--- Given records ---
↓

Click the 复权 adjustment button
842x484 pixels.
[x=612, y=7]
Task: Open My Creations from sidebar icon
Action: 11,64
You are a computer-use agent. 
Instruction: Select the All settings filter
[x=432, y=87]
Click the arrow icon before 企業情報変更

↑
↓

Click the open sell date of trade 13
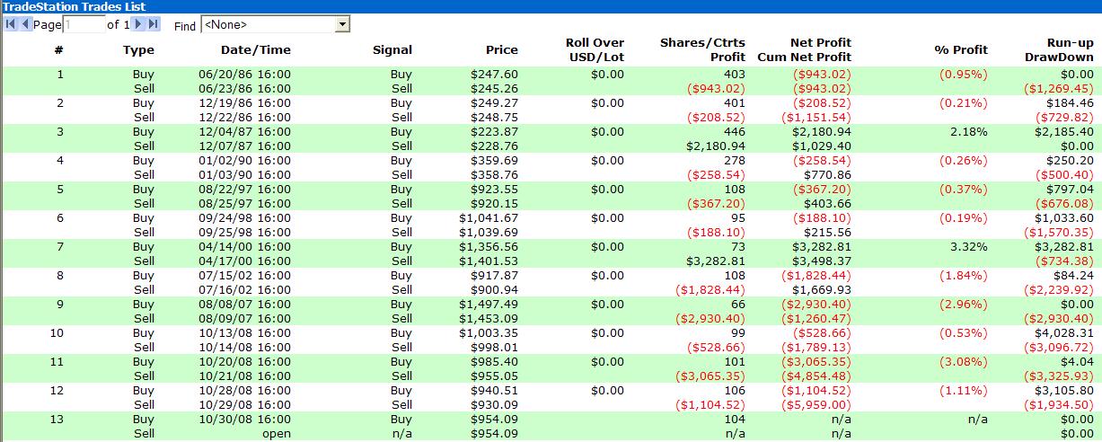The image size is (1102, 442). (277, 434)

↑
↓

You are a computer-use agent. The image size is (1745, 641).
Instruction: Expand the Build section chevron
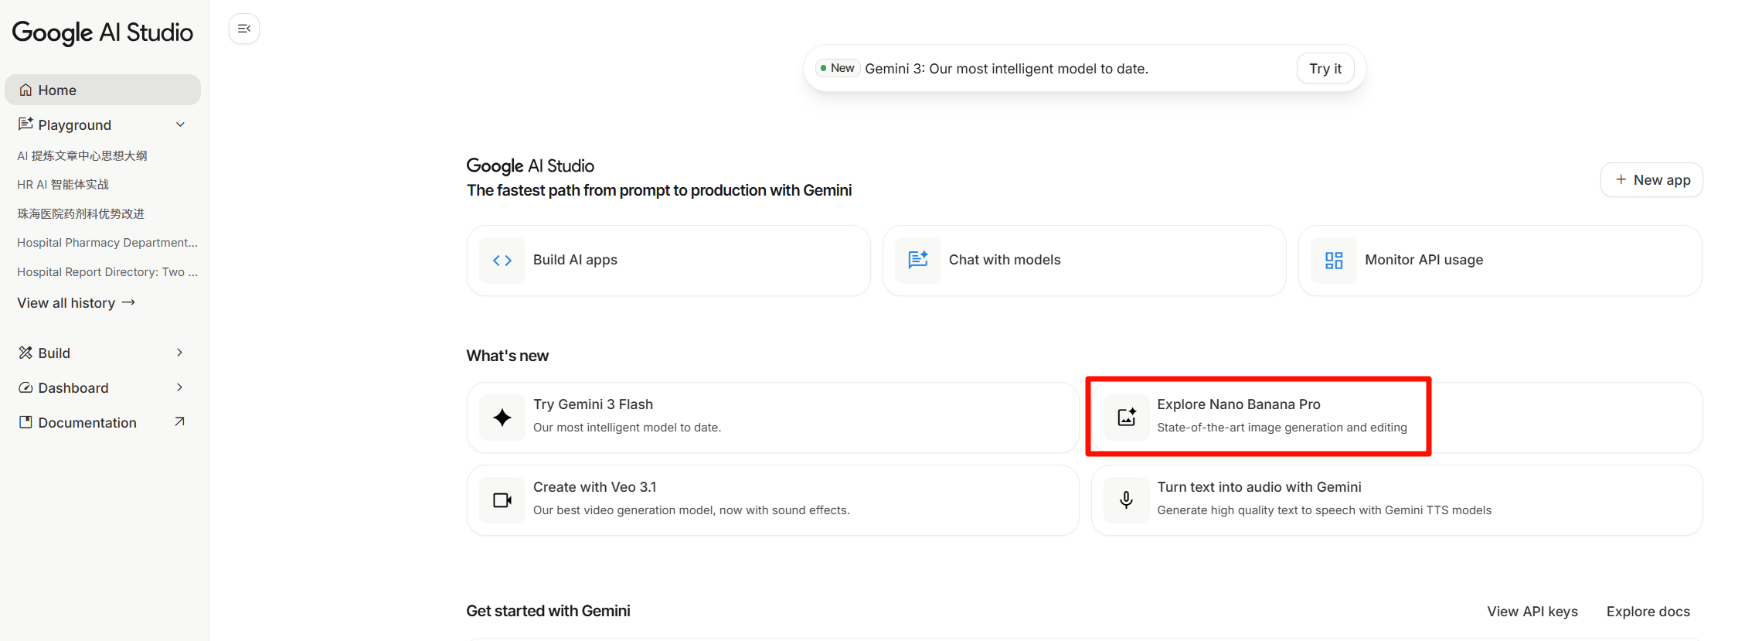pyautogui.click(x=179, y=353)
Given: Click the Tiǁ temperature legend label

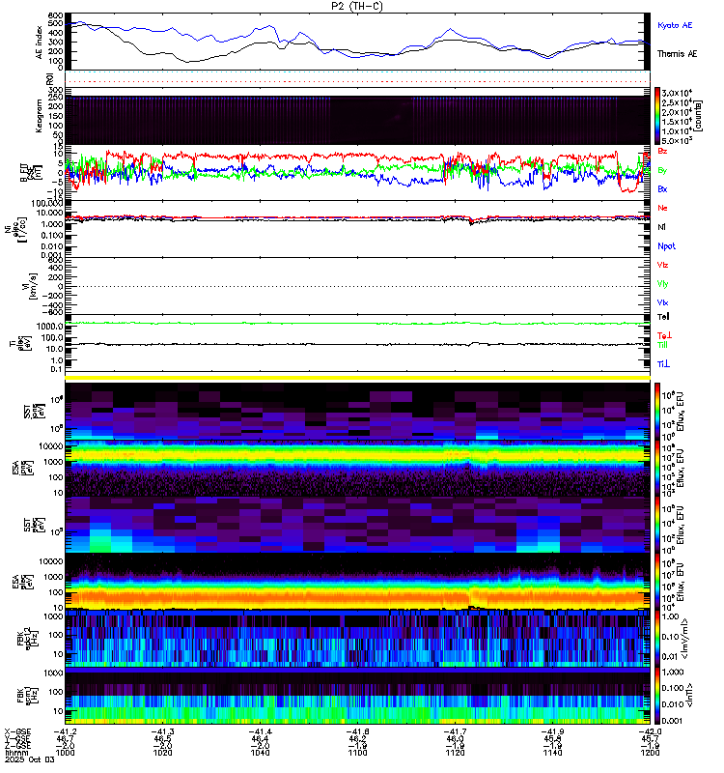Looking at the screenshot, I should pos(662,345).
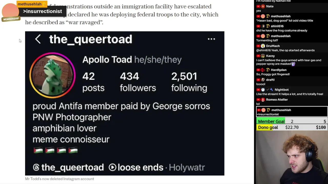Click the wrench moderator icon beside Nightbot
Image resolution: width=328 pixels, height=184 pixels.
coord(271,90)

↑

--- Task goal ---
Wherever the string "agent" appears in the data above, copy the line it sits in.

--- Response box ---
You are a computer-use agent. 
You are a computer-use agent. The image size is (1745, 641).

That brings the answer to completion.